-- Start INPUT MATERIAL --

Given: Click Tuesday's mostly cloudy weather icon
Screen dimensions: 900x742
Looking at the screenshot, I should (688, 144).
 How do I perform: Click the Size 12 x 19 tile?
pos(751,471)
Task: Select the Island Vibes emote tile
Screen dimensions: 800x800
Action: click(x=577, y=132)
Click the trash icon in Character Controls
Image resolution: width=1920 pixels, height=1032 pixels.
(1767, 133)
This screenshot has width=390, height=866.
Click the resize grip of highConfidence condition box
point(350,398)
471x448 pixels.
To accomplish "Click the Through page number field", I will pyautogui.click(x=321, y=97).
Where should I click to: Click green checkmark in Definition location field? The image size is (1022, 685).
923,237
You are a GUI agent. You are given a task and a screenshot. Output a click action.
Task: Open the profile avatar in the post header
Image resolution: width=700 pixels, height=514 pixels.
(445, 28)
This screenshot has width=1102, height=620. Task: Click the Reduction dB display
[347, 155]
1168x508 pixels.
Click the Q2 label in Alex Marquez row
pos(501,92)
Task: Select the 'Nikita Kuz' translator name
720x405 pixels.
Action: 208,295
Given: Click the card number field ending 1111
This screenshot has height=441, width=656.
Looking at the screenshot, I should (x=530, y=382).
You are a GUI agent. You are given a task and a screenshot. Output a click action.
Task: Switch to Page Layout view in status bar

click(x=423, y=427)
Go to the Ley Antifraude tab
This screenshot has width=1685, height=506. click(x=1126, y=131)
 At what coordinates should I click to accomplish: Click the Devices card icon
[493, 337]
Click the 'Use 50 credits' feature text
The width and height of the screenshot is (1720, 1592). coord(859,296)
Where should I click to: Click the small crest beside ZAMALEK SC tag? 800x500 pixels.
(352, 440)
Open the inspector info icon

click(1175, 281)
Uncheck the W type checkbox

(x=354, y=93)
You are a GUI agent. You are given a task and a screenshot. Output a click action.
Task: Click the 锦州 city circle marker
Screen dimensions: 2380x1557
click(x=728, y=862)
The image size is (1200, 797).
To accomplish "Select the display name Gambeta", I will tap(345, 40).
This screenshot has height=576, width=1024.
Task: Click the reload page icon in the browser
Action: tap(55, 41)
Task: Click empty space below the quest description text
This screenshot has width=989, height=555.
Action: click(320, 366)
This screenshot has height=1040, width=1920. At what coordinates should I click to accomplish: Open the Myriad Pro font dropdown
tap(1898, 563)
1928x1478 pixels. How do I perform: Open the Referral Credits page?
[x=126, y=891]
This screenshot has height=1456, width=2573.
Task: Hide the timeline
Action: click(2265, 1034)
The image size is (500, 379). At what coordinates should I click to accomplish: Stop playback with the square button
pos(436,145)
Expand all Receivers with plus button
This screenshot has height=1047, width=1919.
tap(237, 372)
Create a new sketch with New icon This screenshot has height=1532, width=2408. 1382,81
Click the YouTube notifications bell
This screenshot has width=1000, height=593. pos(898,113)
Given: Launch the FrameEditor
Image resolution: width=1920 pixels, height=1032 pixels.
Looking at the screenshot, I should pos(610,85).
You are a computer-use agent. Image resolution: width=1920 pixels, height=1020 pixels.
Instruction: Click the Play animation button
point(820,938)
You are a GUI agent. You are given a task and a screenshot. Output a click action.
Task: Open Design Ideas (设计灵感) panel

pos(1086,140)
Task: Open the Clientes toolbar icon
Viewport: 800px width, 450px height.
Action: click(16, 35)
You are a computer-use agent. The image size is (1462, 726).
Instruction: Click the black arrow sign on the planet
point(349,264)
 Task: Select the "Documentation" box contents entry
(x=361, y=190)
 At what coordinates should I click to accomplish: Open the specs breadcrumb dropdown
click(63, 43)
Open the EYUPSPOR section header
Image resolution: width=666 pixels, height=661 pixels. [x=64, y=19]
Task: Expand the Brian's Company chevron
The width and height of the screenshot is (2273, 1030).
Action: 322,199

-- End INPUT MATERIAL --

Reproduce the records word for word, starting with their first line and going on through the line that contains "click(x=423, y=427)".

» **EXERCISE SOLUTION**
Given: Click Tuesday's mostly cloudy weather icon
Screen dimensions: 900x742
Looking at the screenshot, I should (688, 144).
 How do I perform: Click the Size 12 x 19 tile?
pos(751,471)
Task: Select the Island Vibes emote tile
Screen dimensions: 800x800
Action: click(x=577, y=132)
Click the trash icon in Character Controls
Image resolution: width=1920 pixels, height=1032 pixels.
(1767, 133)
This screenshot has width=390, height=866.
Click the resize grip of highConfidence condition box
point(350,398)
471x448 pixels.
To accomplish "Click the Through page number field", I will pyautogui.click(x=321, y=97).
Where should I click to: Click green checkmark in Definition location field? The image size is (1022, 685).
923,237
You are a GUI agent. You are given a task and a screenshot. Output a click action.
Task: Open the profile avatar in the post header
Image resolution: width=700 pixels, height=514 pixels.
(445, 28)
This screenshot has width=1102, height=620. Task: Click the Reduction dB display
[347, 155]
1168x508 pixels.
Click the Q2 label in Alex Marquez row
pos(501,92)
Task: Select the 'Nikita Kuz' translator name
720x405 pixels.
Action: 208,295
Given: Click the card number field ending 1111
This screenshot has height=441, width=656.
Looking at the screenshot, I should (x=530, y=382).
You are a GUI agent. You are given a task and a screenshot. Output a click action.
Task: Switch to Page Layout view in status bar

click(x=423, y=427)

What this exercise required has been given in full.